── Document text

This process generates a JSON file for every sentence in the WSJ corpus. It depends on OntoNotes 4.0, the OntoNotes DB Tool, Stanford CoreNLP, NomBank, the BBN Pronoun Coreference and Entity Type Corpus, etc. See the shell scripts for paths to these resources. The JSON files generated by this pipeline can serve as input to the AMR Generation pipeline.
The preprocessing pipeline consists of the stage0 and stage1 directories. stage0 generates several files for each document by running various tools. stage1 then generates per-sentence JSON files, with the second portion (stage1b) refining the JSON files output by the first portion.

────

Task requirements —
a. Answer these questions from the pipeline description:
(i) What does the process generate for every sentence in the WSJ corpus?
(ii) Which two directories make up the preprocessing pipeline?
(iii) What does stage1b do?
b. For each statement, say yes or no according to the pipeline description, and quote the words that decide it.
(i) The JSON files produced can be used as input to the AMR Generation pipeline.
(ii) stage0 produces the per-sentence JSON files.
(iii) The shell scripts give the paths to the required resources.
c. Continue the pipeline description from the point where it stops.
The material is not needed for any of this work.

── Supplied information

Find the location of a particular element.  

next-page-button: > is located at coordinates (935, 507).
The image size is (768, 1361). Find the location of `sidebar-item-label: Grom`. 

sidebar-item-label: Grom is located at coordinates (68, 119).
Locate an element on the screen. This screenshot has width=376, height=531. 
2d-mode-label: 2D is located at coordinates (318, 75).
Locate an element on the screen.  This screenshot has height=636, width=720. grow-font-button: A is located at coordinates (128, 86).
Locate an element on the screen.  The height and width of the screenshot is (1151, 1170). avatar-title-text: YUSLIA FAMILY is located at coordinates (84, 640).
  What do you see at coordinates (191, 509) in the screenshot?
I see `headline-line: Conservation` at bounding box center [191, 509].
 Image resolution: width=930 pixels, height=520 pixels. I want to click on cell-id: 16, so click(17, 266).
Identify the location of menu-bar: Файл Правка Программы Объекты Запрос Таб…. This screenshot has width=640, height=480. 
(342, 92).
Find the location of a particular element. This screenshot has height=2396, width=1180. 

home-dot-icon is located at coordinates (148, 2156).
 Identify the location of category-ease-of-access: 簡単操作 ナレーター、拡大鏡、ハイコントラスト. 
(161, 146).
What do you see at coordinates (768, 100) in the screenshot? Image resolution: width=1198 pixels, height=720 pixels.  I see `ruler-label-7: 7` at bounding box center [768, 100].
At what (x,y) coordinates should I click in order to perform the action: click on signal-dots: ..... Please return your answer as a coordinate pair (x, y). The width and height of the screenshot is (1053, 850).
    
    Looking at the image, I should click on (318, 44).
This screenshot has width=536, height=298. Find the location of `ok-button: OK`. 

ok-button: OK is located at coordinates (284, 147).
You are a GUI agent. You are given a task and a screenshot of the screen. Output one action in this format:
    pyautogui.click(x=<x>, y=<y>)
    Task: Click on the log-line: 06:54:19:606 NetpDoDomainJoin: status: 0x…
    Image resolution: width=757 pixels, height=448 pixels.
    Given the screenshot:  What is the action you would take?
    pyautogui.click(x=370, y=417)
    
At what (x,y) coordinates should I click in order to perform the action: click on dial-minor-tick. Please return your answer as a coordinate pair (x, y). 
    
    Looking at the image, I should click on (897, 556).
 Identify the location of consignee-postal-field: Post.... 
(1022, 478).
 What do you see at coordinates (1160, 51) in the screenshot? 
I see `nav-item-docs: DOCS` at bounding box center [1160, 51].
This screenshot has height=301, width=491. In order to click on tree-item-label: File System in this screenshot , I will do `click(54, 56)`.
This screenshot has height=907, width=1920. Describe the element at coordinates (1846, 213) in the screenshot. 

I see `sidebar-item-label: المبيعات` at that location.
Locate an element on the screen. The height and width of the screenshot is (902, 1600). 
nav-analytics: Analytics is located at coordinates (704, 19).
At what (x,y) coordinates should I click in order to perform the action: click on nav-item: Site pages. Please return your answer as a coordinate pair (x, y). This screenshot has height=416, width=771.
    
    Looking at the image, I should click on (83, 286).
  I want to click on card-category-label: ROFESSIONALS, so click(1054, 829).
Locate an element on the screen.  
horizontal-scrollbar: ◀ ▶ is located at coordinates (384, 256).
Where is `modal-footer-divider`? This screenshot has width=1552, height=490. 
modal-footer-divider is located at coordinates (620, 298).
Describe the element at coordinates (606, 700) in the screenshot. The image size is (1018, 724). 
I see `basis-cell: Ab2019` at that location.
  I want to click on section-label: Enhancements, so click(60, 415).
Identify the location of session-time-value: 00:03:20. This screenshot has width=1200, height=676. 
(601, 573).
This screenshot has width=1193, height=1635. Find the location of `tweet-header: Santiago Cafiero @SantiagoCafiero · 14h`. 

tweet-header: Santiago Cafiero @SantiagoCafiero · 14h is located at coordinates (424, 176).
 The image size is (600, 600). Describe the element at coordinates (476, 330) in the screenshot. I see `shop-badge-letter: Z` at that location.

────

Task-by-task answers —
a.
(i) A JSON file.
(ii) The stage0 and stage1 directories.
(iii) It refines the JSON files output by the first portion of stage1.

b.
(i) Yes: "The JSON files generated by this pipeline can serve as input to the AMR Generation pipeline."
(ii) No: "stage0 generates several files for each document by running various tools. stage1 then generates per-sentence JSON files"
(iii) Yes: "See the shell scripts for paths to these resources."

c.
Schematization of the data flow:
Original OntoNotes 4
S | prep_and_parse.sh -or- generate_json.sh
T | + wsj_????.onf ---> onf2txt.py ---> wsj_????.txt
A | + wsj_????.txt ---> parse_txt.py ---> wsj_????.json
G | + wsj_????.onf with no .parse ---> onf2parse.py ---> wsj_????.parse
E | + nombank.1.0 --> distribute-nombank.py ---> wsj_????.nom
0 v + wsj_????.parse ---> wsj_????.dep{,_basic} [TODO: what about generate_json.sh?]
wsj_????.{txt,json,parse,dep,dep_basic}
S | generate_sent_json.sh
T | + run_prefix.sh
A | + Predicate.py
G | (uses files created above + OntoNotes DB Tool API)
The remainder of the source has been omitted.